Transcribe all of the records below word for word, without changing anything.

• [Stored records]

--------

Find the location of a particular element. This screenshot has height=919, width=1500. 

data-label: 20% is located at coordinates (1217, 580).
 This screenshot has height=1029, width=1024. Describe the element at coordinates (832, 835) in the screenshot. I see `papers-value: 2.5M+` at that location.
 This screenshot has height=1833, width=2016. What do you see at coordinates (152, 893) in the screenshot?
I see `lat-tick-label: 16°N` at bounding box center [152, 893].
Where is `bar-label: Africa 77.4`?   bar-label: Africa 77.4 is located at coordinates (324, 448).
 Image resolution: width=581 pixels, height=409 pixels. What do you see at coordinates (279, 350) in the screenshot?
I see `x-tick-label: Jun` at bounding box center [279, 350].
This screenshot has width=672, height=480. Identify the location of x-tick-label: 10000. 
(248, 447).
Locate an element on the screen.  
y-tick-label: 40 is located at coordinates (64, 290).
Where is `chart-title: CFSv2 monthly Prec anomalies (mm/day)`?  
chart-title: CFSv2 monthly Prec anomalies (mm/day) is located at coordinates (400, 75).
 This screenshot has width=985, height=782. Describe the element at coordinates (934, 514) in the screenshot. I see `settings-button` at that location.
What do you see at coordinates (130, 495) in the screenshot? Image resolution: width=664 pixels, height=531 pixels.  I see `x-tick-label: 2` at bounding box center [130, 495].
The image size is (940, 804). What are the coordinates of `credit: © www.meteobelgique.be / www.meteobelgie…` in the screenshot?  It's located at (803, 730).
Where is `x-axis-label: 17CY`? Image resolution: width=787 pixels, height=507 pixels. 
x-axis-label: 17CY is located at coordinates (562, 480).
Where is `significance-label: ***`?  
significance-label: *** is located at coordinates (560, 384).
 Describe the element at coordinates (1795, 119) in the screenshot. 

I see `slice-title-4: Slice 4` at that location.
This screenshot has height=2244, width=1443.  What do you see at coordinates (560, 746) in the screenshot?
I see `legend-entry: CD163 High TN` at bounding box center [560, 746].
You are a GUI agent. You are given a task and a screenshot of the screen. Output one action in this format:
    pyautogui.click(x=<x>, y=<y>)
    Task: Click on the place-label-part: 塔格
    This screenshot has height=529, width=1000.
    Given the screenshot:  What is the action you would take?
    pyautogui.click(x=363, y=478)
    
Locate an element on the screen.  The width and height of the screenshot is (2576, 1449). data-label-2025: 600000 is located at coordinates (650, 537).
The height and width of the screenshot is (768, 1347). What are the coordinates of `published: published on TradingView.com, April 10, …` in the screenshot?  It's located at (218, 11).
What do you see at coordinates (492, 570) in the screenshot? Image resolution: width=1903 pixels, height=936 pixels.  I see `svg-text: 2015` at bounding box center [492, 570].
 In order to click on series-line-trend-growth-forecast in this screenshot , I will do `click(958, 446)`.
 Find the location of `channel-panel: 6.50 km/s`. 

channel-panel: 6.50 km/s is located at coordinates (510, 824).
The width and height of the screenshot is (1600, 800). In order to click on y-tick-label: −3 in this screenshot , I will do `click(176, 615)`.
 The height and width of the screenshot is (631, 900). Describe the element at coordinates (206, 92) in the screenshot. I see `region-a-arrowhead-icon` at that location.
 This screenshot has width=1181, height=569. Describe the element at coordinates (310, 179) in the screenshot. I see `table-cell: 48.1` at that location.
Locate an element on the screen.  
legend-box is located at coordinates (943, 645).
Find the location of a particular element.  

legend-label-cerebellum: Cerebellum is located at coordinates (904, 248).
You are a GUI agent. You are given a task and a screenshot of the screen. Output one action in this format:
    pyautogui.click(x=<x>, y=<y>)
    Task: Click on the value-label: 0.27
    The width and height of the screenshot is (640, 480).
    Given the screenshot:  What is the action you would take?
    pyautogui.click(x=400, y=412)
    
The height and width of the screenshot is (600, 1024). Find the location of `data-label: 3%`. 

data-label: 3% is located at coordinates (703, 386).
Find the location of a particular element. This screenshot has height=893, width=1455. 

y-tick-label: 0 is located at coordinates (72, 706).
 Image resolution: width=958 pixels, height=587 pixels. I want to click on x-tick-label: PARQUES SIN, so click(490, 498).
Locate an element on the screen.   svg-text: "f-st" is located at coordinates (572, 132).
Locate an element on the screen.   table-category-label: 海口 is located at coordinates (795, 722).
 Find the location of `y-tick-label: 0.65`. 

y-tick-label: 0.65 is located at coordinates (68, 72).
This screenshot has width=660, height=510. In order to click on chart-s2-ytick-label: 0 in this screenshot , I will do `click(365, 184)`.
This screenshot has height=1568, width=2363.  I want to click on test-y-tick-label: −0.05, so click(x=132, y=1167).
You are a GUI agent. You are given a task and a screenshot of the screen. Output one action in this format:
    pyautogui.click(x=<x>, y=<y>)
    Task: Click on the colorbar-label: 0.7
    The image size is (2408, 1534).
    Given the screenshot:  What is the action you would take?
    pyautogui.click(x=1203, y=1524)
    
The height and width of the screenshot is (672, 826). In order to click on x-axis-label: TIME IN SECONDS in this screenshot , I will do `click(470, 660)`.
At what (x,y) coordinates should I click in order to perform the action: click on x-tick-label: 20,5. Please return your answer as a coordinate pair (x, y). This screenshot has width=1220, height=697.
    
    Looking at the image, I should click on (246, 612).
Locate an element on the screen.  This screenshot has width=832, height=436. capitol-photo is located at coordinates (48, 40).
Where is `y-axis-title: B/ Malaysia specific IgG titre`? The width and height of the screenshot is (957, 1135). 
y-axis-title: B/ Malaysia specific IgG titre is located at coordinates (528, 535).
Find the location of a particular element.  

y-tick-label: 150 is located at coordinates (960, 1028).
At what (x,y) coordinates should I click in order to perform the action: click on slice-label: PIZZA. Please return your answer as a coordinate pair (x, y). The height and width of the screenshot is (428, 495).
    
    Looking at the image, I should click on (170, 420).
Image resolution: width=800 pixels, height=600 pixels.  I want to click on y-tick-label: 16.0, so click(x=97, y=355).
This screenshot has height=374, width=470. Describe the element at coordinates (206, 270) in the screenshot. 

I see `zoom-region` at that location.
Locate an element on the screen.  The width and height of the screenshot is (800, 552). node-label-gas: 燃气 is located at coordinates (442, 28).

--------

• [COMPLETED TASK]
Find the location of a particular element. This screenshot has height=919, width=1500. 

data-label: 20% is located at coordinates (1217, 580).
 This screenshot has height=1029, width=1024. Describe the element at coordinates (832, 835) in the screenshot. I see `papers-value: 2.5M+` at that location.
 This screenshot has height=1833, width=2016. What do you see at coordinates (152, 893) in the screenshot?
I see `lat-tick-label: 16°N` at bounding box center [152, 893].
Where is `bar-label: Africa 77.4`?   bar-label: Africa 77.4 is located at coordinates (324, 448).
 Image resolution: width=581 pixels, height=409 pixels. What do you see at coordinates (279, 350) in the screenshot?
I see `x-tick-label: Jun` at bounding box center [279, 350].
This screenshot has width=672, height=480. Identify the location of x-tick-label: 10000. 
(248, 447).
Locate an element on the screen.  
y-tick-label: 40 is located at coordinates (64, 290).
Where is `chart-title: CFSv2 monthly Prec anomalies (mm/day)`?  
chart-title: CFSv2 monthly Prec anomalies (mm/day) is located at coordinates (400, 75).
 This screenshot has width=985, height=782. Describe the element at coordinates (934, 514) in the screenshot. I see `settings-button` at that location.
What do you see at coordinates (130, 495) in the screenshot? Image resolution: width=664 pixels, height=531 pixels.  I see `x-tick-label: 2` at bounding box center [130, 495].
The image size is (940, 804). What are the coordinates of `credit: © www.meteobelgique.be / www.meteobelgie…` in the screenshot?  It's located at (803, 730).
Where is `x-axis-label: 17CY`? Image resolution: width=787 pixels, height=507 pixels. 
x-axis-label: 17CY is located at coordinates (562, 480).
Where is `significance-label: ***`?  
significance-label: *** is located at coordinates (560, 384).
 Describe the element at coordinates (1795, 119) in the screenshot. 

I see `slice-title-4: Slice 4` at that location.
This screenshot has height=2244, width=1443.  What do you see at coordinates (560, 746) in the screenshot?
I see `legend-entry: CD163 High TN` at bounding box center [560, 746].
You are a GUI agent. You are given a task and a screenshot of the screen. Output one action in this format:
    pyautogui.click(x=<x>, y=<y>)
    Task: Click on the place-label-part: 塔格
    This screenshot has height=529, width=1000.
    Given the screenshot:  What is the action you would take?
    pyautogui.click(x=363, y=478)
    
Locate an element on the screen.  The width and height of the screenshot is (2576, 1449). data-label-2025: 600000 is located at coordinates (650, 537).
The height and width of the screenshot is (768, 1347). What are the coordinates of `published: published on TradingView.com, April 10, …` in the screenshot?  It's located at (218, 11).
What do you see at coordinates (492, 570) in the screenshot? Image resolution: width=1903 pixels, height=936 pixels.  I see `svg-text: 2015` at bounding box center [492, 570].
 In order to click on series-line-trend-growth-forecast in this screenshot , I will do `click(958, 446)`.
 Find the location of `channel-panel: 6.50 km/s`. 

channel-panel: 6.50 km/s is located at coordinates (510, 824).
The width and height of the screenshot is (1600, 800). In order to click on y-tick-label: −3 in this screenshot , I will do `click(176, 615)`.
 The height and width of the screenshot is (631, 900). Describe the element at coordinates (206, 92) in the screenshot. I see `region-a-arrowhead-icon` at that location.
 This screenshot has width=1181, height=569. Describe the element at coordinates (310, 179) in the screenshot. I see `table-cell: 48.1` at that location.
Locate an element on the screen.  
legend-box is located at coordinates (943, 645).
Find the location of a particular element.  

legend-label-cerebellum: Cerebellum is located at coordinates (904, 248).
You are a GUI agent. You are given a task and a screenshot of the screen. Output one action in this format:
    pyautogui.click(x=<x>, y=<y>)
    Task: Click on the value-label: 0.27
    The width and height of the screenshot is (640, 480).
    Given the screenshot:  What is the action you would take?
    pyautogui.click(x=400, y=412)
    
The height and width of the screenshot is (600, 1024). Find the location of `data-label: 3%`. 

data-label: 3% is located at coordinates (703, 386).
Find the location of a particular element. This screenshot has height=893, width=1455. 

y-tick-label: 0 is located at coordinates (72, 706).
 Image resolution: width=958 pixels, height=587 pixels. I want to click on x-tick-label: PARQUES SIN, so click(490, 498).
Locate an element on the screen.   svg-text: "f-st" is located at coordinates (572, 132).
Locate an element on the screen.   table-category-label: 海口 is located at coordinates (795, 722).
 Find the location of `y-tick-label: 0.65`. 

y-tick-label: 0.65 is located at coordinates (68, 72).
This screenshot has width=660, height=510. In order to click on chart-s2-ytick-label: 0 in this screenshot , I will do `click(365, 184)`.
This screenshot has height=1568, width=2363.  I want to click on test-y-tick-label: −0.05, so click(x=132, y=1167).
You are a GUI agent. You are given a task and a screenshot of the screen. Output one action in this format:
    pyautogui.click(x=<x>, y=<y>)
    Task: Click on the colorbar-label: 0.7
    The image size is (2408, 1534).
    Given the screenshot:  What is the action you would take?
    pyautogui.click(x=1203, y=1524)
    
The height and width of the screenshot is (672, 826). In order to click on x-axis-label: TIME IN SECONDS in this screenshot , I will do `click(470, 660)`.
At what (x,y) coordinates should I click in order to perform the action: click on x-tick-label: 20,5. Please return your answer as a coordinate pair (x, y). This screenshot has width=1220, height=697.
    
    Looking at the image, I should click on (246, 612).
Locate an element on the screen.  This screenshot has width=832, height=436. capitol-photo is located at coordinates (48, 40).
Where is `y-axis-title: B/ Malaysia specific IgG titre`? The width and height of the screenshot is (957, 1135). 
y-axis-title: B/ Malaysia specific IgG titre is located at coordinates (528, 535).
Find the location of a particular element.  

y-tick-label: 150 is located at coordinates (960, 1028).
At what (x,y) coordinates should I click in order to perform the action: click on slice-label: PIZZA. Please return your answer as a coordinate pair (x, y). The height and width of the screenshot is (428, 495).
    
    Looking at the image, I should click on (170, 420).
Image resolution: width=800 pixels, height=600 pixels.  I want to click on y-tick-label: 16.0, so click(x=97, y=355).
This screenshot has height=374, width=470. Describe the element at coordinates (206, 270) in the screenshot. 

I see `zoom-region` at that location.
Locate an element on the screen.  The width and height of the screenshot is (800, 552). node-label-gas: 燃气 is located at coordinates (442, 28).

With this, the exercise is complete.